Paula ankert in einem Nichts zwischen Birkholm und Strynø. Die nächste Insel, nicht mehr als eine grasbewachsene, mückenumschwärmte Sandbank namens Vogtholm, ist vielleicht zweihundert Meter entfernt. Auf Taasinge drehen die Windmühlen in Zeitlupe. Daunen sich mausernder Schwäne treiben vorbei. Die tiefstehende Sonne taucht die Szenerie in sattes Gelb. Ich höre Musik und komme zur Ruhe. Als die Sonne hinter Hjortø untergeht, erhebt sich über Strynø der Vollmond. In dieser entlegenen Einsamkeit kann ich mich am besten dem Thema widmen: Segeln mit vielen Menschen und mehreren kleinen Booten.

August 2022

Als wir auf dem Weg nach Schweden auf Anholt Station machten, sprach mich ein fröhlicher Rheinländer an: „Folkeboot?“ Ich nickte, er zeigte sich beeindruckt von unserem Anlegen ohne Motor, obwohl er die Platzsuchaktion gar nicht mitbekommen hatte. Dann gab er zu: „Als wir dich da ganz allein anlegen sahen, dachten wir, das macht doch keinen Sinn. Aber als dann die anderen Boote kamen - da sagten wir: Ja! Das macht Sinn!“

Auf unseren Flottillentörns zelebriere ich das ja schon lange, dieses Segeln mit kleiner Crew auf kleinem Boot innerhalb einer Gruppe Gleichgesinnter - um Längen besser, als die gleichen Leute auf eine große Yacht zu sperren, wo einer Ruder geht und ein zweiter sich um die Navigation kümmert, während der Rest sich langweilt und auf die Nerven geht. Wir finden in großen, vollen Häfen immer noch einen Platz, können aber auch die kleinsten und engsten, gemütlichsten und flachgründigsten anlaufen. Und so weiter. Und immer ist die Gruppe, die Gesellschaft, die Geselligkeit in Reichweite, ohne sich aufzudrängen oder zum Zwang zu werden.

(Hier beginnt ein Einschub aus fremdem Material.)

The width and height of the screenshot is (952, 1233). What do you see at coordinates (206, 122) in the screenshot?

Das ist aber nicht unser Privileg - Andere machen das auch so. Und ich finde, sie machen es genau richtig, und gerne bin ich ein Teil dieser Community. Nach sechs Wochen Dienstreise am Stück können Paula und ich gut ein bisschen Füßehochlegen in der Dänischen Südsee vertragen, und wie ginge das besser, als sich an Lovis anhängen? Sie liegt mit Pommery in Korshavn, das schaffen wir locker am Samstagnachmittag, und weil Erik immer für einen Spaß zu haben ist und Henri und Anja gerne baden gehen, schwimmen die drei uns entgegen, Erik schnappt sich eine Vorleine, gemeinsam ziehen sie Paula auf ihren Liegeplatz neben Lovis. Grillkohle und Fleisch haben sie auch schon besorgt, ich muss mich um nichts kümmern. Nichtmal um die Törnplanung des nächsten Tages. Weil Korhavn so schön und der Wind ein bisschen böig ist, bleiben wir einfach da.

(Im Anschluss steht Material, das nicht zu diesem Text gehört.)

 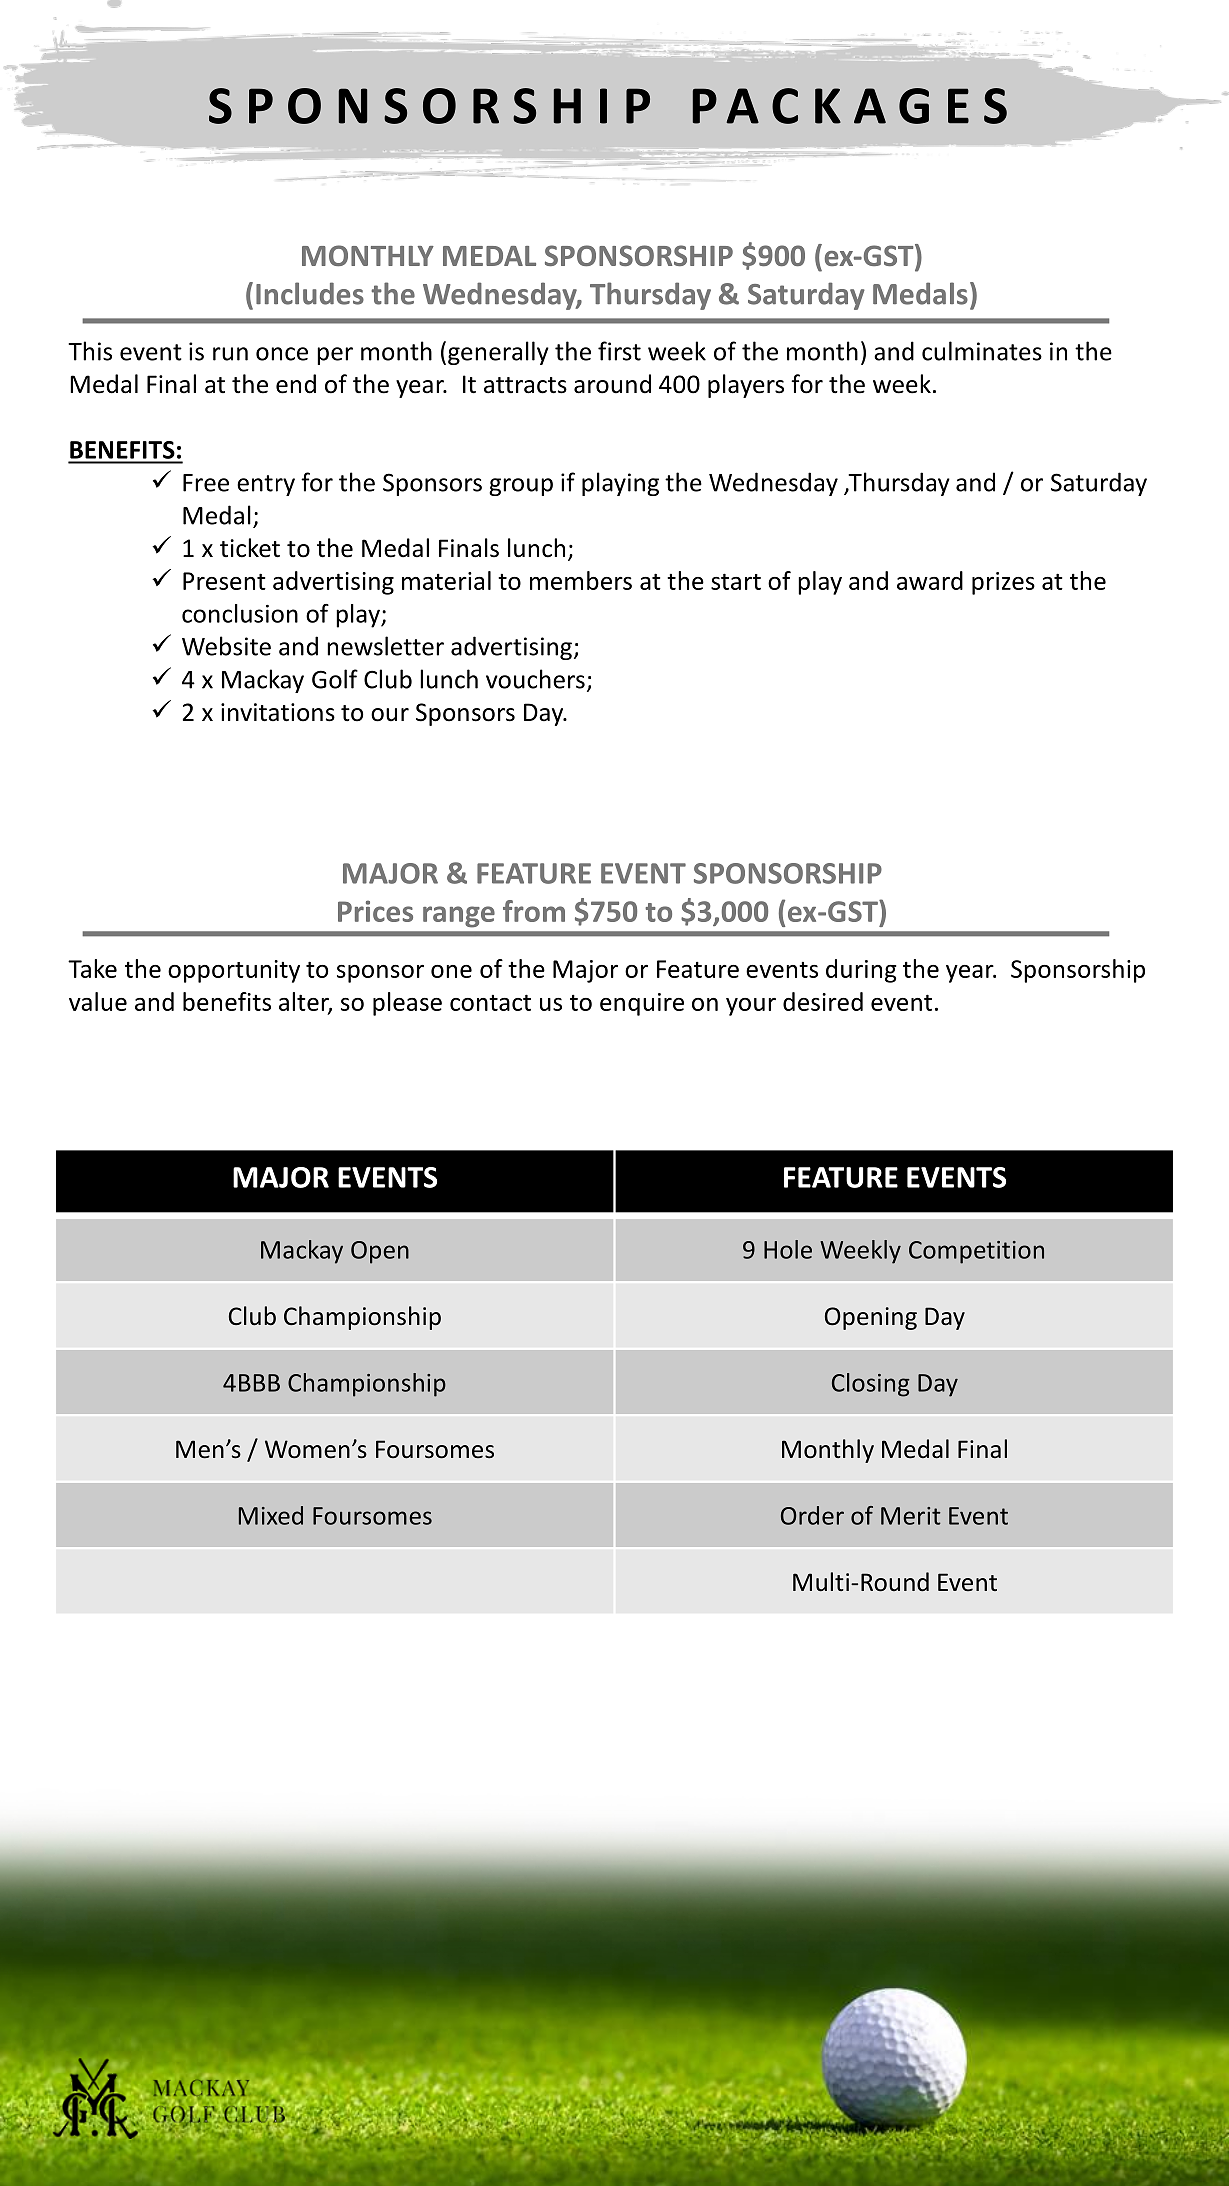 I want to click on culminates, so click(x=982, y=351).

Erik muss dann aber nochmal zur Arbeit. Lovis und Paula segeln zurück nach Thurø, wo wir gerade herkamen, weil ich das so hoch gelobt habe. Von dort kreuzen wir nach Strynø, um weitere Freunde zu treffen. Dann erneut nach Korhavn. Spätes Auslaufen und wenig Wind gegenan bedeuten, dass wir tunlichst die kürzeste Strecke wählen sollen - Paula lotst Lovis nördlich um Strynø herum zur Südostecke von Taasinge, wo eine enge, unbetonnte Rinne allemal tief genug ist, sofern man sie findet. Thorsten sagt, hätte er uns nicht hinterhersegeln können, wäre er umgekehrt - Paula spielt ihre beliebte Rolle als Lotsenboot.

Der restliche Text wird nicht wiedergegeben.